**About this exercise**
Those lines of the data that hold the word "panel" are to be copied out.

^^^^^^^^

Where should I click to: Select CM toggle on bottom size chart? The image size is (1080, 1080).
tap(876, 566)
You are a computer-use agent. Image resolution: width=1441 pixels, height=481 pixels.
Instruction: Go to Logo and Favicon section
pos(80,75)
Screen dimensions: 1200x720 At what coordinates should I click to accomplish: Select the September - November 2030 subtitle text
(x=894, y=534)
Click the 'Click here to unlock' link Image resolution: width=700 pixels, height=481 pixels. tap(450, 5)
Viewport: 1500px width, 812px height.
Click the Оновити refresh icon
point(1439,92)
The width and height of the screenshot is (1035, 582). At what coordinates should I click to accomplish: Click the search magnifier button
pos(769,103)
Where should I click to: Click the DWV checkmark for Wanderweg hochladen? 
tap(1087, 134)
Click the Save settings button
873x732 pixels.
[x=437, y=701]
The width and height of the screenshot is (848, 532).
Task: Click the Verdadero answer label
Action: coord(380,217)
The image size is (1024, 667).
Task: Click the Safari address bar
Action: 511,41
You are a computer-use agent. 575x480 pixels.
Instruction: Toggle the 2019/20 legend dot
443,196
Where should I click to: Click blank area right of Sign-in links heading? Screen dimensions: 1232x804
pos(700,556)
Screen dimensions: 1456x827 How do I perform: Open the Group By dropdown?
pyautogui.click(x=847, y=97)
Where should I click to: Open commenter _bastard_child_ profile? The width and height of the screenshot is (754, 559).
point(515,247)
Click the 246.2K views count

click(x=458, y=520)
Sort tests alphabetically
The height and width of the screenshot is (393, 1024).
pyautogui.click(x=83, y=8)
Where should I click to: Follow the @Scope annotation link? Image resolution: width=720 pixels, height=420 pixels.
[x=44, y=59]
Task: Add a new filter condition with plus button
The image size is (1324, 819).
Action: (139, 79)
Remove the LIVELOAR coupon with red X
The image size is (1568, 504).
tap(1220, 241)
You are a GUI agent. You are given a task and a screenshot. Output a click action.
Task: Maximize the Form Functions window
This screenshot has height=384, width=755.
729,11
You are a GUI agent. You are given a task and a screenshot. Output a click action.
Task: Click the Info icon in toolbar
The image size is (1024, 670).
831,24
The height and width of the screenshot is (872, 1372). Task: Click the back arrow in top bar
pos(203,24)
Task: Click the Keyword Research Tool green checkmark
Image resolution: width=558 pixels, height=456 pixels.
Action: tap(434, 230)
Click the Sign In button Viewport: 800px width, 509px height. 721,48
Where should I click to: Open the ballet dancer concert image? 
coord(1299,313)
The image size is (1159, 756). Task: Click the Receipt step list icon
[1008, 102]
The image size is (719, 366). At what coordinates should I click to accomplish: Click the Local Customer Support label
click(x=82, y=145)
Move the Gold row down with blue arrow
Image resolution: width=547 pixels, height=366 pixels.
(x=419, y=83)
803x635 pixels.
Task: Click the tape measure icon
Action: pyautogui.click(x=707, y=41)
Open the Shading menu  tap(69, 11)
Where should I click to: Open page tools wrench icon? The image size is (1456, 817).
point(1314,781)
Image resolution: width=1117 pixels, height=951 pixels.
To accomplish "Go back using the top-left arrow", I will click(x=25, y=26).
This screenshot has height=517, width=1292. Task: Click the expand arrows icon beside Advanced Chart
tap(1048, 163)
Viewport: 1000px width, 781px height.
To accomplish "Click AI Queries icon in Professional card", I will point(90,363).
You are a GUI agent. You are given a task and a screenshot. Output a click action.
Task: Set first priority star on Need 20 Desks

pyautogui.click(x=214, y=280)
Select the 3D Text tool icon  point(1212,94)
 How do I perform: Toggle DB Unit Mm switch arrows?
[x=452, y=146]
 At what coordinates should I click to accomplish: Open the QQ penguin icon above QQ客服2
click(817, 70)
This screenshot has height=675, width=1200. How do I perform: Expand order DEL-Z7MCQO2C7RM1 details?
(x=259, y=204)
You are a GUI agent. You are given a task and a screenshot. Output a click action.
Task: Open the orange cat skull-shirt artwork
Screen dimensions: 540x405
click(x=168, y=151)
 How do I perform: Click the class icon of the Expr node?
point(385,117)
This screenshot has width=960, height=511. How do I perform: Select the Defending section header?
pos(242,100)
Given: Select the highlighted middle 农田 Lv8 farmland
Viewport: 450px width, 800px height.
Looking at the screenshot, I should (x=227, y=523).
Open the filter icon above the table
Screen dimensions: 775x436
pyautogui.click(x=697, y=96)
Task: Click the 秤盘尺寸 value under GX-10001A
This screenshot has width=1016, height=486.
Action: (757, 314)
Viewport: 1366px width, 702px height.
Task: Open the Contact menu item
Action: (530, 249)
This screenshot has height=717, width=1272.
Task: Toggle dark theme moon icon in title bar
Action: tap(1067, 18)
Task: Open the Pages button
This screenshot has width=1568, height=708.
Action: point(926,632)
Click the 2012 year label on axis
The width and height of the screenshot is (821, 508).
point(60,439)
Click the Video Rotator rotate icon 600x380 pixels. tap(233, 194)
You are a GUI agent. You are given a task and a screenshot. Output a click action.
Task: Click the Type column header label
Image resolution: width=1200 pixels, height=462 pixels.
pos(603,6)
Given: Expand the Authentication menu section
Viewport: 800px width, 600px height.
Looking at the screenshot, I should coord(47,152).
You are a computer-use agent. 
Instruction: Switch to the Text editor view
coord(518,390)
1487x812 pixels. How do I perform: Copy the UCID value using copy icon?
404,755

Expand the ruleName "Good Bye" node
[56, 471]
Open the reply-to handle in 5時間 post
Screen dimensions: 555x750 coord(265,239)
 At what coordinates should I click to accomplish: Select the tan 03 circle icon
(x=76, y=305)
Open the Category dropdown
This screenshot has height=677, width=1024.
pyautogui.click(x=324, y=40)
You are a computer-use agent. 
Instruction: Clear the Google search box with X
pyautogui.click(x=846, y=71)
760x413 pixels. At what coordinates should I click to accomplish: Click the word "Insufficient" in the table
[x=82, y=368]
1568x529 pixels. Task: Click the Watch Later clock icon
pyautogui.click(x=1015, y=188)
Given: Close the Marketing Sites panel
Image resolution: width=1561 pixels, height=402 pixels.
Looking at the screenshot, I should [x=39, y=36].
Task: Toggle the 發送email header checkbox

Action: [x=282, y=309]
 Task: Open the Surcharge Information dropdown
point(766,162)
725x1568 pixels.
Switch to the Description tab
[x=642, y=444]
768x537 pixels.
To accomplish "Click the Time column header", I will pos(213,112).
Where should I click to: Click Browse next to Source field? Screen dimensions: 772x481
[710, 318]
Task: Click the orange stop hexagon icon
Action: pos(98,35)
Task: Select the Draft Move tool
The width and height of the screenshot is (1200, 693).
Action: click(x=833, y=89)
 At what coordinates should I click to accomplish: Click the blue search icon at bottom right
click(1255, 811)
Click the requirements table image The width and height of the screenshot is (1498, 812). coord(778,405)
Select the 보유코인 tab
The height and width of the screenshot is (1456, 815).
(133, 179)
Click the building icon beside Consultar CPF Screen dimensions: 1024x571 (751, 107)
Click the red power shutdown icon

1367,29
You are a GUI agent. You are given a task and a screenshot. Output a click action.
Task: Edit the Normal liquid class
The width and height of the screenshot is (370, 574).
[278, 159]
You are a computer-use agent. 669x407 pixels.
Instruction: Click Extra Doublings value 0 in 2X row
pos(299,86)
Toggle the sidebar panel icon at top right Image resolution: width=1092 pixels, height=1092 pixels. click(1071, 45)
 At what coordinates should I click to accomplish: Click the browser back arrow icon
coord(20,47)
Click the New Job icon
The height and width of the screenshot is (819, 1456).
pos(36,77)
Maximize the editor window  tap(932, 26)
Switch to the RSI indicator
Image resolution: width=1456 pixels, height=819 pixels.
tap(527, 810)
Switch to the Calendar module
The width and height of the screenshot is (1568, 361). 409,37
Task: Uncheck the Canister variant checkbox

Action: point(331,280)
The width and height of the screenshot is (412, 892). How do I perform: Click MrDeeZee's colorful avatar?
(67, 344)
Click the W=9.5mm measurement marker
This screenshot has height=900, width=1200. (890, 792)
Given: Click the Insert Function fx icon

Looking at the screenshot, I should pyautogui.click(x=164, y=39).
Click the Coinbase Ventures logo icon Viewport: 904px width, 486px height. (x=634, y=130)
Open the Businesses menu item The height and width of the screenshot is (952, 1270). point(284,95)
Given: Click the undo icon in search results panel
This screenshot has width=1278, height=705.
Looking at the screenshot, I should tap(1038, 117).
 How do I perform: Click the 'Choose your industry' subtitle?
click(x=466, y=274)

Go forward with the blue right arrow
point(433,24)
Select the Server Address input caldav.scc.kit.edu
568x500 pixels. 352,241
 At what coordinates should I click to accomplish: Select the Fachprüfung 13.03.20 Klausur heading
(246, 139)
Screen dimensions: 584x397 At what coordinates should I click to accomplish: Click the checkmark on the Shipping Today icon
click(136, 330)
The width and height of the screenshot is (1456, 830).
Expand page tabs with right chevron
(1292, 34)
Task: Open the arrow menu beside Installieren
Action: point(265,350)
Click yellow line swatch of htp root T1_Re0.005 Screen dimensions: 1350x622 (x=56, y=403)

^^^^^^^^

**Response area**
Given: Close the Marketing Sites panel
Toggle the sidebar panel icon at top right Image resolution: width=1092 pixels, height=1092 pixels. click(1071, 45)
Given: Click the undo icon in search results panel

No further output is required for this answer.